Copy each line of the data that has "computer" in it.

===== Supplied data

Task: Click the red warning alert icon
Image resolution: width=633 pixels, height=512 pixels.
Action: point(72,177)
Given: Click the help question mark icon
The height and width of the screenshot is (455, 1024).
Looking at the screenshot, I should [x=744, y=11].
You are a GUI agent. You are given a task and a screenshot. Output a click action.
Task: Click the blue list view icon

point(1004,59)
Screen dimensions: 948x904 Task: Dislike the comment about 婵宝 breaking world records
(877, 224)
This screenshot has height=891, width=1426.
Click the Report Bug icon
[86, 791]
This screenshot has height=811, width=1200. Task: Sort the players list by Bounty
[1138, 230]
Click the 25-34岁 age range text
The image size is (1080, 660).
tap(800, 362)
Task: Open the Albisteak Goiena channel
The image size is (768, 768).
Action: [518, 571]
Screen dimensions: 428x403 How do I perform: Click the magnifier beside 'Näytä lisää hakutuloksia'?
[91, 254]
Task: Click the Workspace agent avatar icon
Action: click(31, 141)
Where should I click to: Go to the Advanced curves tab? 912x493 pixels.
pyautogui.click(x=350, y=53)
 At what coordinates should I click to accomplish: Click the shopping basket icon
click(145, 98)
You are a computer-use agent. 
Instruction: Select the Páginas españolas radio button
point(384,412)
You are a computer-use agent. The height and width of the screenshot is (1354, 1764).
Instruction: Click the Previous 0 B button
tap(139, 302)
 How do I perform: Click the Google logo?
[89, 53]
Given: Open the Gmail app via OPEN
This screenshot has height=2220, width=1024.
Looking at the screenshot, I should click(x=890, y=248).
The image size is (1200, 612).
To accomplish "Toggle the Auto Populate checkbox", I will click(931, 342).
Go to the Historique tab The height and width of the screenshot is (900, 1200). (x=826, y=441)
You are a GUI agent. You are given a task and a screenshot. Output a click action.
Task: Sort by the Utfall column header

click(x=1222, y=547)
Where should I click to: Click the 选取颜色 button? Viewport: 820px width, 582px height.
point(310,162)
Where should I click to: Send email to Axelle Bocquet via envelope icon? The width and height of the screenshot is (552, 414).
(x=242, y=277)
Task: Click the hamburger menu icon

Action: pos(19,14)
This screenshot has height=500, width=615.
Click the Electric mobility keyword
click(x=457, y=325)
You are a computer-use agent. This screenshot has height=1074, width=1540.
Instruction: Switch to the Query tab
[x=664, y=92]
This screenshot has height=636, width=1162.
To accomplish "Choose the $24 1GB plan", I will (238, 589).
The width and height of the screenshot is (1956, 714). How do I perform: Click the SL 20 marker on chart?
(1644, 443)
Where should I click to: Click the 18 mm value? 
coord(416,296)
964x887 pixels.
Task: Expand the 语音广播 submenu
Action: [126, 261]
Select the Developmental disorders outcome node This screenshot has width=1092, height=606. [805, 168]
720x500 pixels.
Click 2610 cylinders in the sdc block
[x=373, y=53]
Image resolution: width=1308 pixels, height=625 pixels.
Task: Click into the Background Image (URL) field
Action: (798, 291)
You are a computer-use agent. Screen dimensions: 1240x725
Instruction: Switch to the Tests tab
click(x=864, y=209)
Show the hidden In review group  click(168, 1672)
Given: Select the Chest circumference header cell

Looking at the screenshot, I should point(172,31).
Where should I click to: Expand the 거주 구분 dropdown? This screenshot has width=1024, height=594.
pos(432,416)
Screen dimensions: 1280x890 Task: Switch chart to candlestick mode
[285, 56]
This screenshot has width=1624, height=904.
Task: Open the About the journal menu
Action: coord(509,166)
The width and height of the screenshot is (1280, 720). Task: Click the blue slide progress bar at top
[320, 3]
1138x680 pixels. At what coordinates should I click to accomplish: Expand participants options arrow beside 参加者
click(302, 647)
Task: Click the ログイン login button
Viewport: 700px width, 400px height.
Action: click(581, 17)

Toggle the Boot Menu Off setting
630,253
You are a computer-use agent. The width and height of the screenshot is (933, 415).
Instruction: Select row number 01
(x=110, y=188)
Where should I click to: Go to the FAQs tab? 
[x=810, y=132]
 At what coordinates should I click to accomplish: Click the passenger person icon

==========

▶ _Answer box_
You are a computer-use agent. 
You are a computer-use agent. The height and width of the screenshot is (1354, 1764).
You are a computer-use agent. This screenshot has height=1074, width=1540.
You are a computer-use agent. Screen dimensions: 1240x725
You are a computer-use agent. The width and height of the screenshot is (933, 415).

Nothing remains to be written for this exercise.